[Start of section]
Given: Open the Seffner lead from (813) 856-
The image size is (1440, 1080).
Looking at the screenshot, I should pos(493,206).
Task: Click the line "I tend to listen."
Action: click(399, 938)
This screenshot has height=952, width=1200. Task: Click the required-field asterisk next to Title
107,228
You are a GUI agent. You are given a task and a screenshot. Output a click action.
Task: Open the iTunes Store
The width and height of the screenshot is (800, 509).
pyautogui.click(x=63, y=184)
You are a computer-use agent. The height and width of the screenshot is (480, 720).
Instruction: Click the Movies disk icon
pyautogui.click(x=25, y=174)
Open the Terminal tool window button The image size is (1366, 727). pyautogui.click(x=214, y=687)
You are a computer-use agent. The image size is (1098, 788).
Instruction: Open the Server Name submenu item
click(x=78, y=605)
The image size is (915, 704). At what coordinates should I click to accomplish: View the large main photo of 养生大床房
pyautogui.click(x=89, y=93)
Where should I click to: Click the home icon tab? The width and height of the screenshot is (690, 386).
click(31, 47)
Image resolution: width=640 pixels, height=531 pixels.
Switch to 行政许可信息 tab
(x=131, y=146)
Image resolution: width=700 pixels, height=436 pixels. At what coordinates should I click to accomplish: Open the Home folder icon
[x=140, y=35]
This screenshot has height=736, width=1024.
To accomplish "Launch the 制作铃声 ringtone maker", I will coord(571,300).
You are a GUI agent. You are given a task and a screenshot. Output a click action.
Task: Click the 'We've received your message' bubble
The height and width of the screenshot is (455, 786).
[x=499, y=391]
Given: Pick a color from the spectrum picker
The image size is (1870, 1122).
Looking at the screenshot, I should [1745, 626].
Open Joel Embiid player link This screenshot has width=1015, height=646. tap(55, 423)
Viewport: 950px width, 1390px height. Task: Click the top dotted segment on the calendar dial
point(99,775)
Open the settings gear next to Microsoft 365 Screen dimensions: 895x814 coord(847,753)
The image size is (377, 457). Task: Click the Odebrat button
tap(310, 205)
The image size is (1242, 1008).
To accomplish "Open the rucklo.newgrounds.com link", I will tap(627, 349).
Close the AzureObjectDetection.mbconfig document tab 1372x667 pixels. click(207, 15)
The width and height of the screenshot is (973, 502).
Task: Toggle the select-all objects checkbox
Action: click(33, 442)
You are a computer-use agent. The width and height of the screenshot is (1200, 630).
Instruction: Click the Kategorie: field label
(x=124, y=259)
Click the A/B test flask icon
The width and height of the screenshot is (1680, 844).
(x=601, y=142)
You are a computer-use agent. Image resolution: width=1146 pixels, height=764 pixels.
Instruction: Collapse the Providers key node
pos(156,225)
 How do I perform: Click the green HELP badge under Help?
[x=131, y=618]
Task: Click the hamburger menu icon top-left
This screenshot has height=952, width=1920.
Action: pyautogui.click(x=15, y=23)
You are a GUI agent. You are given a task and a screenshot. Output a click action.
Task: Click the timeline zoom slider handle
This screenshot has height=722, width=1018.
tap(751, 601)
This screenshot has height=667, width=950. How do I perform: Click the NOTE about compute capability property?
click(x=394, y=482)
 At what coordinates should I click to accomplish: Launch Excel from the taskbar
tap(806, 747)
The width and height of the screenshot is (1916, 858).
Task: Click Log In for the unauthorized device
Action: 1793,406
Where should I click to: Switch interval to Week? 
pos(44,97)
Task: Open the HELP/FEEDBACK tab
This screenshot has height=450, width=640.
[End of section]
Problem description |
Print, from the entries above, the line with "This screenshot has height=952, width=1200.", the line with "Task: Open the iTunes Store" and all lines between them, exactly and with nothing else.

Written solution |
This screenshot has height=952, width=1200. Task: Click the required-field asterisk next to Title
107,228
You are a GUI agent. You are given a task and a screenshot. Output a click action.
Task: Open the iTunes Store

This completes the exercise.